> _Informationen nutzen_
**A)** Stimmen die folgenden Aussagen mit dem Textauszug über Bagrat überein? Beantworte jede mit Ja oder Nein und zitiere die entscheidenden Worte.
(i) Die Familie lebt in einer Geflüchtetenunterkunft in Lohmar.
(ii) Bagrat kam vor drei Jahren nach Deutschland.
(iii) Der Kaffee wird nach georgischer Art in einer kleinen Kanne auf dem Herd gebrüht.
**B)** Was bedeutet laut dem Textauszug über Bagrat sein Vorname übersetzt?
**C)** Setze den Textauszug über Bagrat nach seinem letzten Satz fort.

── Textauszug

Bagrat ist schwerstmehrfachbehindert, blind und auch körperlich stark eingeschränkt – und ein lebhafter, freundlicher Junge, der sich in der Geflüchtetenunterkunft in Lohmar freut, wenn Besuch kommt. Die Eltern bewirten Gäste in der großen Gemeinschaftsküche der Unterkunft mit Gebäck und köstlichem, nach georgischer Art in einer kleinen Kanne auf dem Herd gebrühten Kaffee.
Familie ist dankbar für die Hilfe in Deutschland
Seit seiner Ankunft in Deutschland vor zwei Jahren und durch den Unterricht an einer Förderschule sei der Junge regelrecht aufgelebt, tanze mit Unterstützung zu Musik und singe mit, erzählen die Eltern. Solche Möglichkeiten wie in Deutschland gebe es in Georgien nicht. „Wir tun alles für unseren Jungen“, so die Mutter. Übersetzt bedeutet sein Vorname Bagrat Geschenk Gottes.

────
── Bereitgestellte Angaben

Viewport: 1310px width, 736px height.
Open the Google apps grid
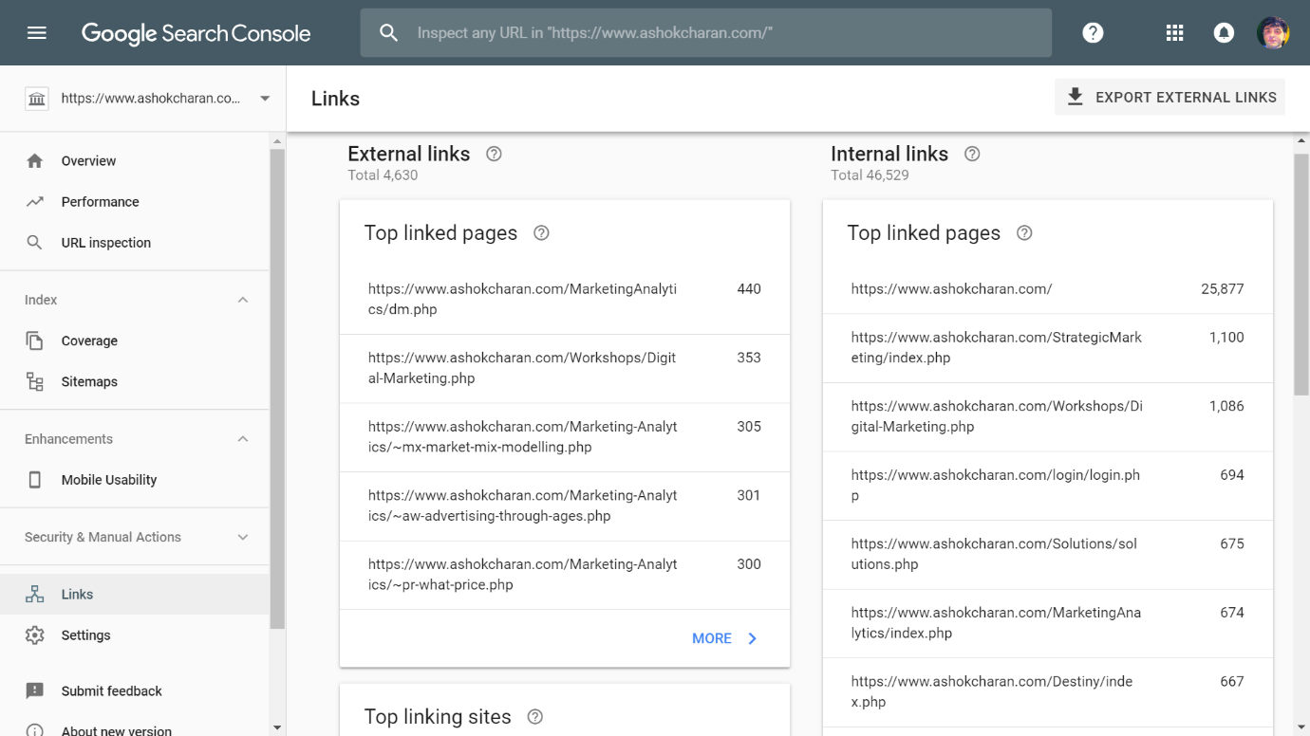click(1174, 33)
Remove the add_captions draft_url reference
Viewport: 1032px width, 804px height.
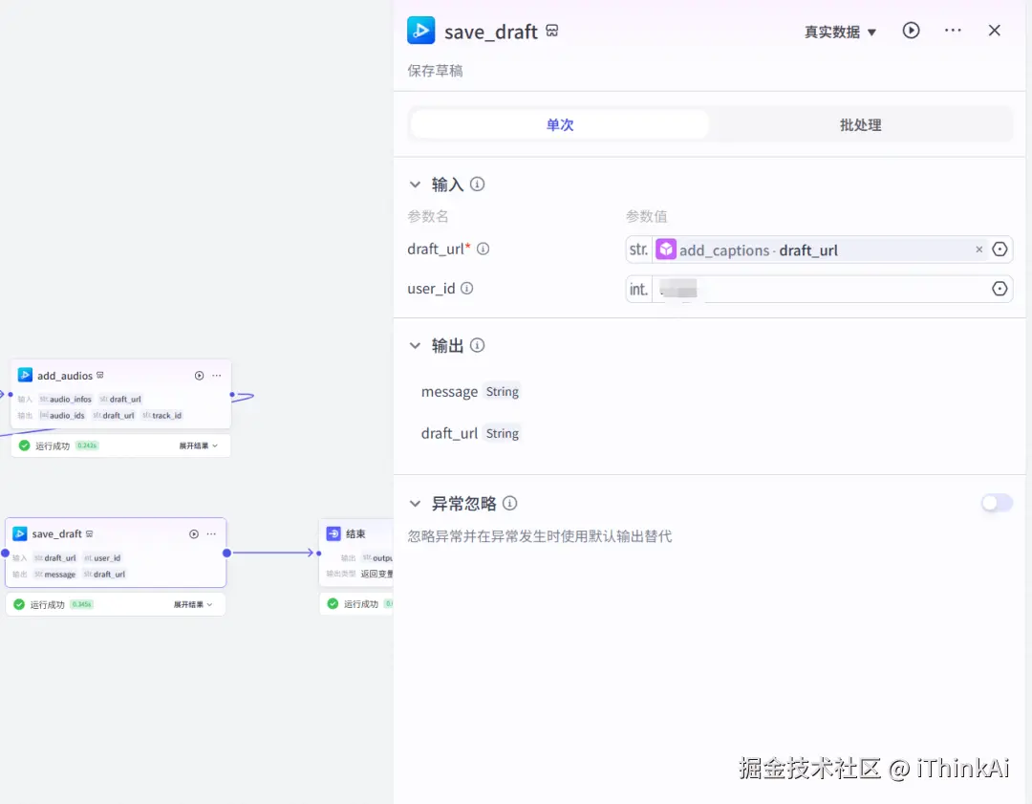978,249
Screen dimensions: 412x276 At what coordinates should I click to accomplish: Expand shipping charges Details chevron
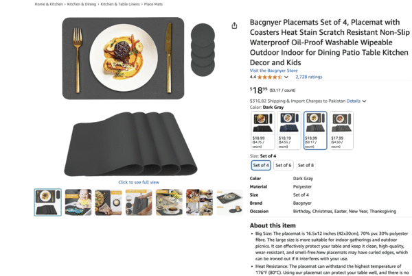click(x=364, y=101)
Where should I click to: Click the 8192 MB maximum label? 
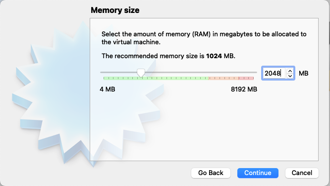click(x=244, y=90)
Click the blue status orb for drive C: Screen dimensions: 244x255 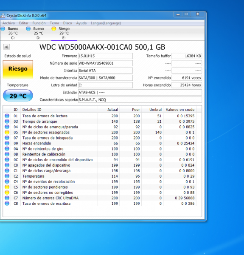(x=3, y=29)
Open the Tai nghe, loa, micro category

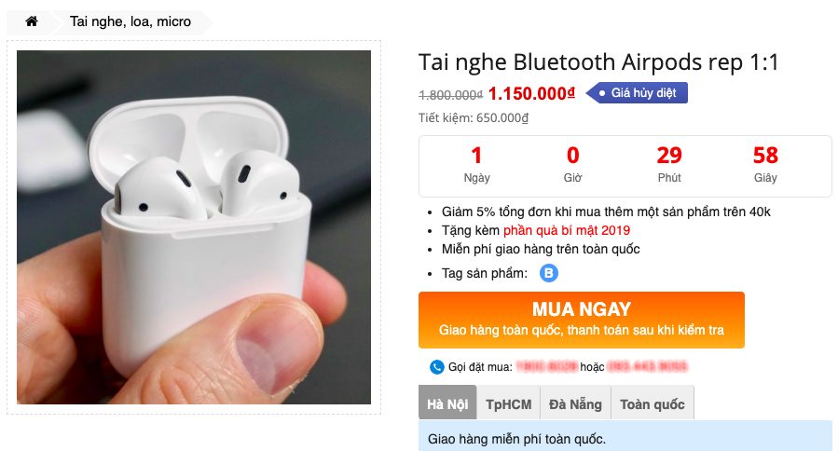click(130, 21)
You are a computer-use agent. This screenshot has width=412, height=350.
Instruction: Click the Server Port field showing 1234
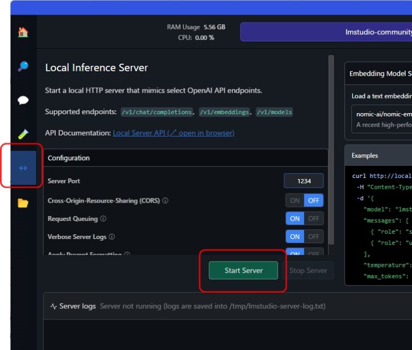(x=304, y=181)
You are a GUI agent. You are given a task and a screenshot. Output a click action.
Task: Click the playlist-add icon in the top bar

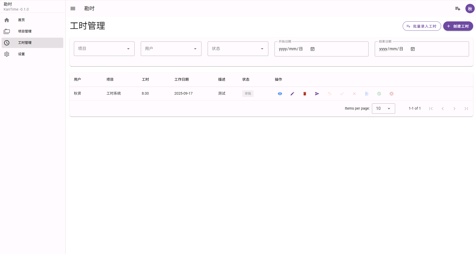click(x=457, y=9)
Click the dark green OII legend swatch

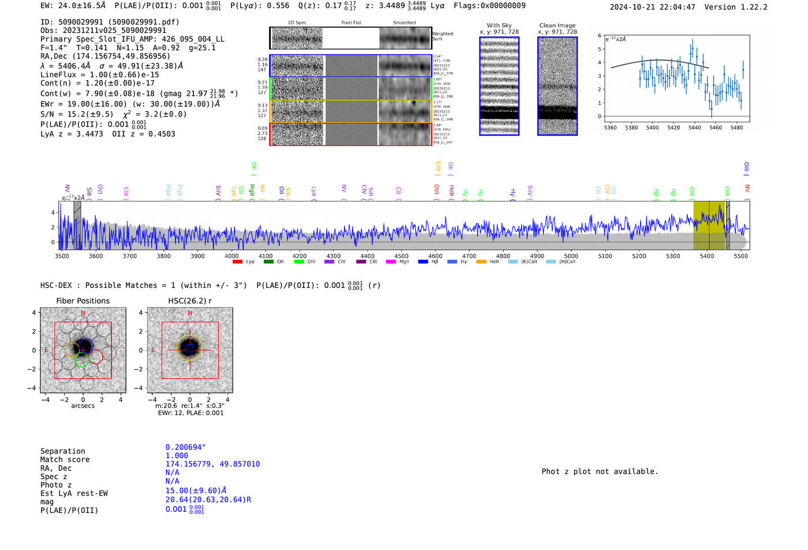[268, 262]
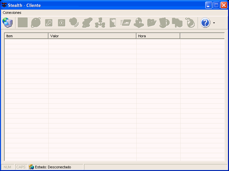The image size is (229, 171).
Task: Click the disabled power switch icon
Action: click(x=62, y=23)
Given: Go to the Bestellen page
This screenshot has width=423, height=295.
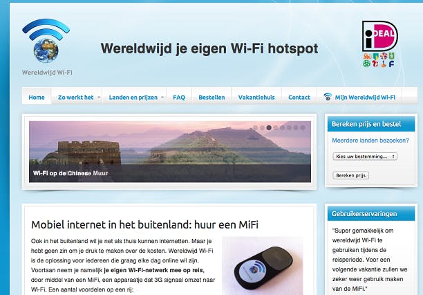Looking at the screenshot, I should [x=212, y=98].
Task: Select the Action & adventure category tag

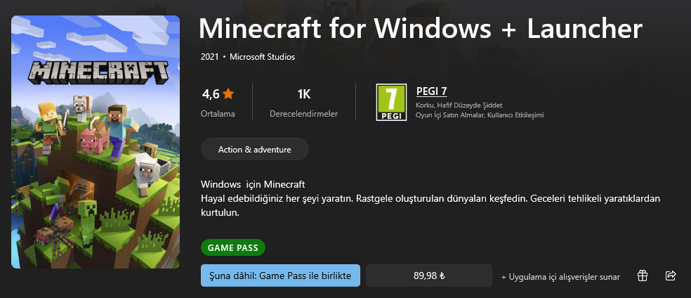Action: [x=255, y=150]
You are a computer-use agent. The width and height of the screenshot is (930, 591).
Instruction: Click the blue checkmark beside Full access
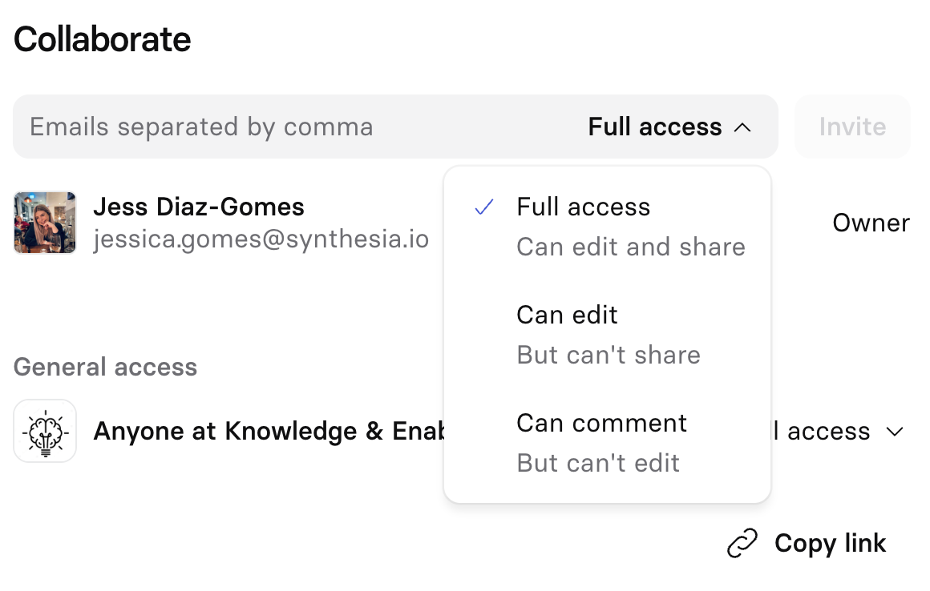pyautogui.click(x=483, y=207)
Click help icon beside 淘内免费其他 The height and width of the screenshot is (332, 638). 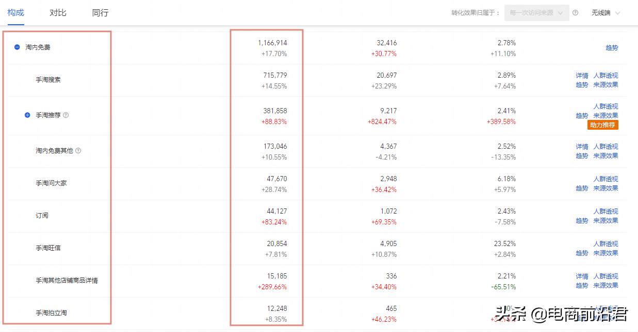tap(78, 151)
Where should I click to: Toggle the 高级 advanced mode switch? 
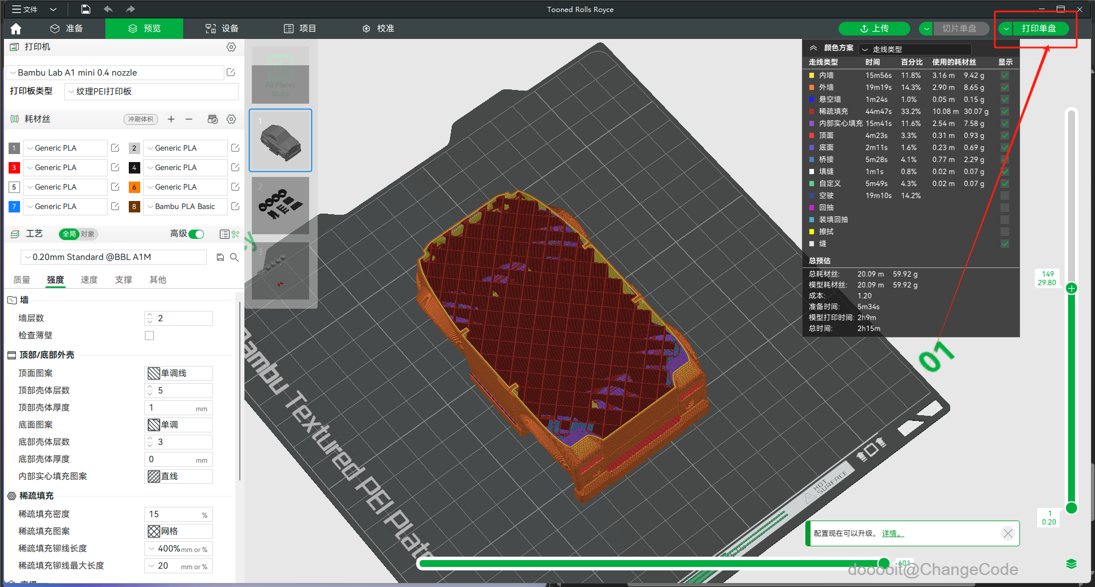(196, 234)
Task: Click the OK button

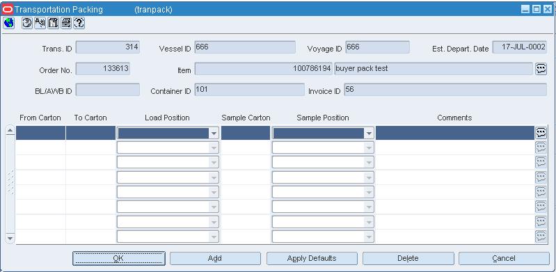Action: (x=119, y=259)
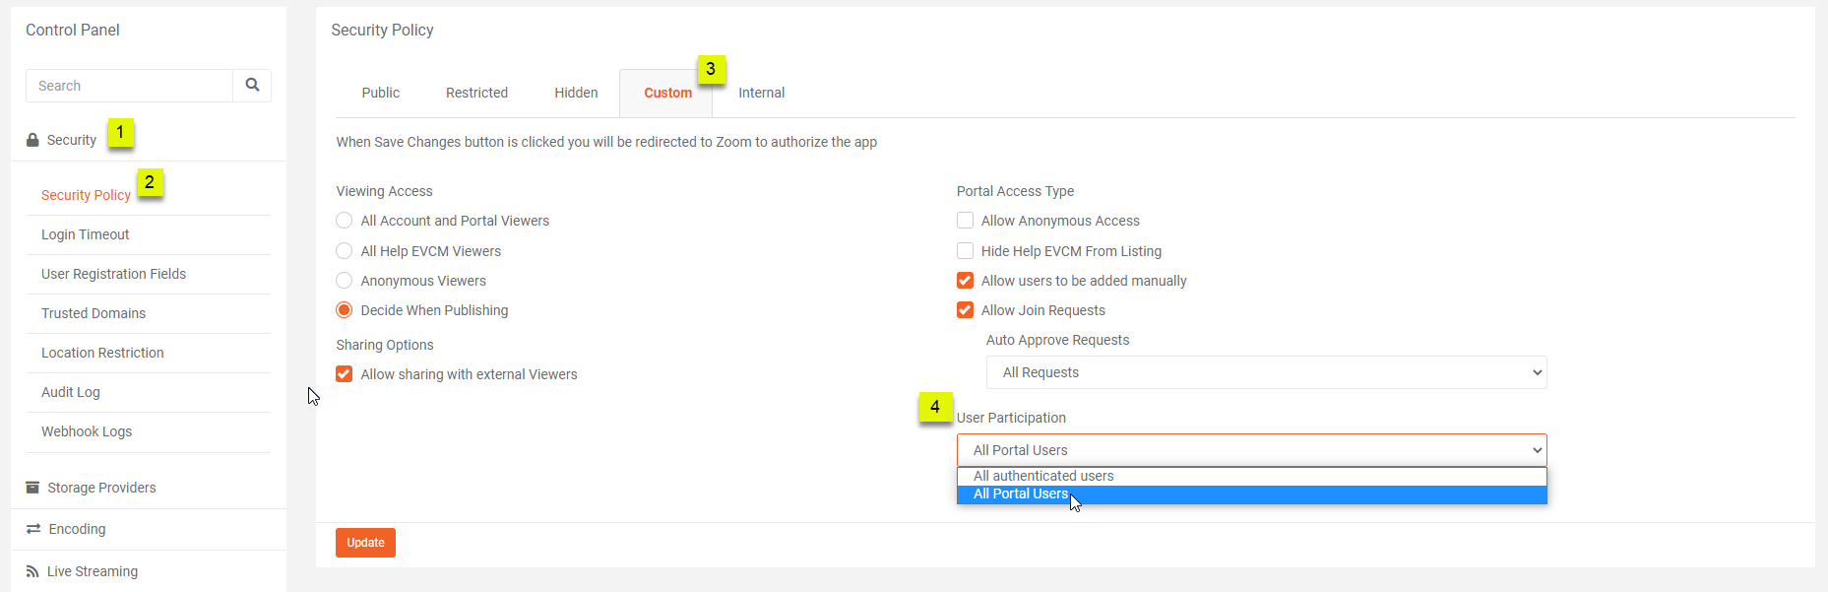This screenshot has height=592, width=1828.
Task: Disable the Allow Join Requests checkbox
Action: tap(966, 310)
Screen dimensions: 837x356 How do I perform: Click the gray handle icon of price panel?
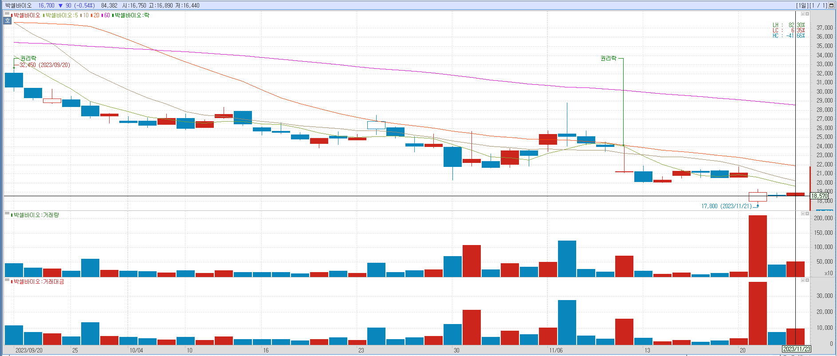tap(7, 14)
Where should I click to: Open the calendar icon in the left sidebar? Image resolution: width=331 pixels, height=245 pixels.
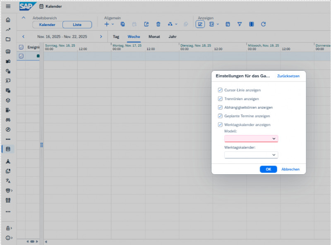(x=8, y=149)
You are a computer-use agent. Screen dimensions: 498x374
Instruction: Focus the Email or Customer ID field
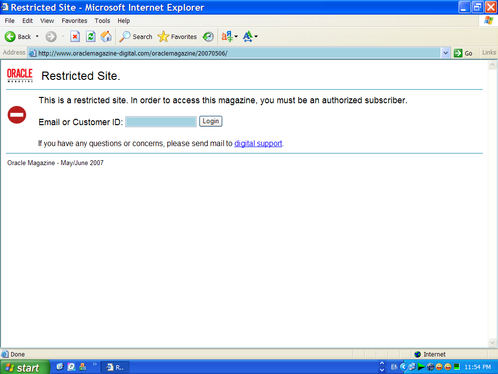tap(161, 122)
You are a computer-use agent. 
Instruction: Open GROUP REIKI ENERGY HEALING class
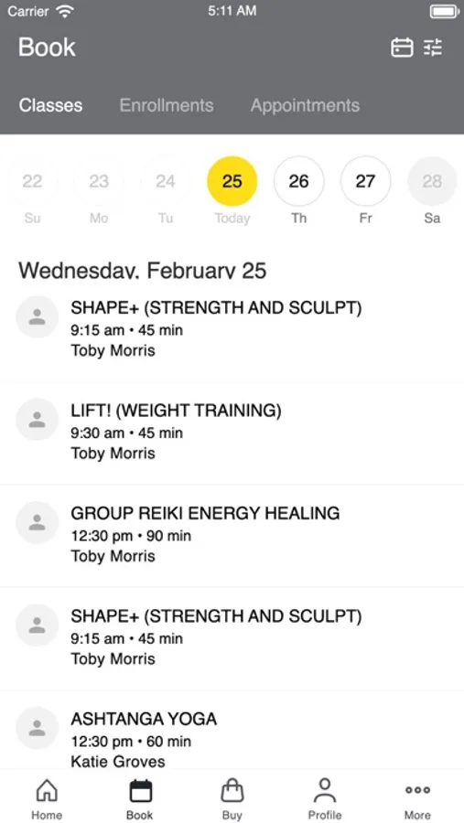[232, 535]
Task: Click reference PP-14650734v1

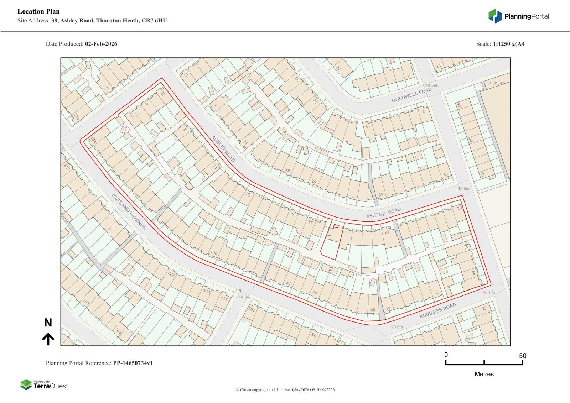Action: click(133, 363)
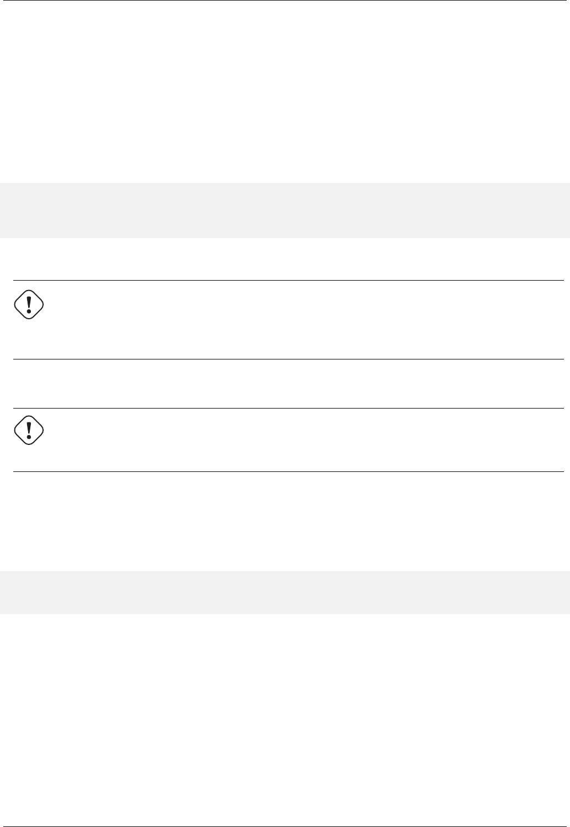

────

> _Lösungen_
**A)**
(i) Ja: „der sich in der Geflüchtetenunterkunft in Lohmar freut, wenn Besuch kommt“
(ii) Nein: „Seit seiner Ankunft in Deutschland vor zwei Jahren“
(iii) Ja: „nach georgischer Art in einer kleinen Kanne auf dem Herd gebrühten Kaffee“

**B)** Geschenk Gottes.

**C)**
Zurück nach Georgien zu fliegen, sei keine Option. Derzeit müsse Bagrat wegen Problemen mit der Blase einen Katheter tragen. „Wir sind dankbar für die Hilfe, die wir in Deutschland bekommen“, betont die Mutter. Die Familie stammt aus Abchasien, wo sie in ständiger Angst vor einem Einmarsch russischer Truppen gelebt habe.

Im Falle eines abgelehnten Asylantrags droht die Abschiebung durch die Ausländerbehörde des Rhein-Sieg-Kreises.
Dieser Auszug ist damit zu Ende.